Re: Rethinking Nova's pronominals
From: | Christophe Grandsire <christophe.grandsire@...> |
Date: | Friday, April 21, 2000, 7:13 |
At 19:27 14/04/00 -0600, you wrote:
>
>Thinking about that led me to sketch out a new pronoun system where
>person is replaced by presence (in the conversation) and where
>discursive is contrasted with direct address;
>
>Present Discursive=I, we
>Present Direct Address=thou, you
>Absent=he, she, it, they (will probably have available a derivational
> morpheme indicating 'first reference' and '2nd reference'
similar to a
>proximate::obviative contrast).
>
>The result is a system that on the surface is similar to my old 1,2,3,4
>person system but is in fact is profoundly different.
>Syntax, already difficult to describe might become a real mess since
>'present direct address' could only be an actor with imperative
>type verbs.
>
>I VERB you
>O thou (probably usually with +focus)! VERB-ing occurs I-active case
>
>You VERB me
>O thou! VERB-ing occurs I-(as appropriate Passive, Receptive,
>Benefactive, Experiential case)
>
>There could in fact, be a single pronoun marked for presence vs.

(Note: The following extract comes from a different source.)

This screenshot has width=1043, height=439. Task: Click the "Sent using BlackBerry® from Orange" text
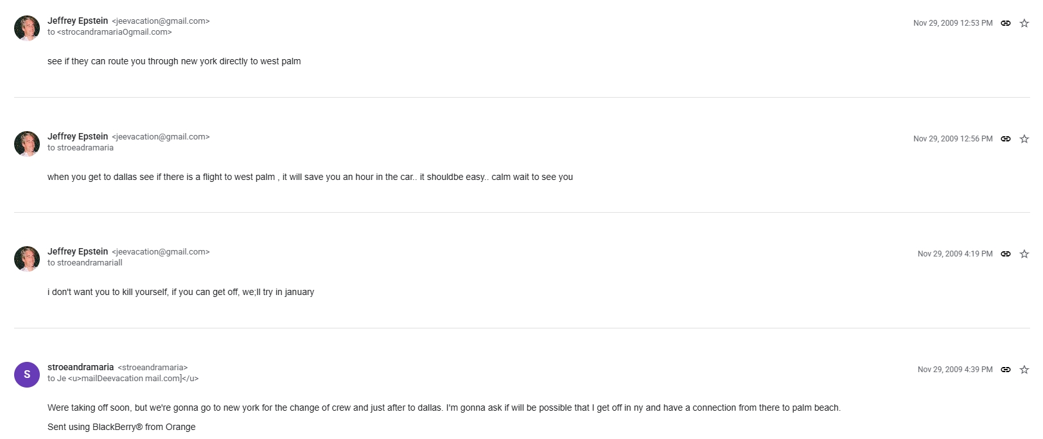[x=121, y=427]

>absence, discourse role, and reference but I think at least two
>forms is better.
>
I like this system. It reminds me of Japanese, which, if it doesn't
generally mark participants on the verb, except when using special very
polite forms which use different verbs ("auxiliaries") depending on whether
the participants are actually discussing (I, you) or not, and often
translatable as "O thou!", as deference towards the listener is the rule :) .
Christophe Grandsire
|Sela Jemufan Atlinan C.G.
"Reality is just another point of view."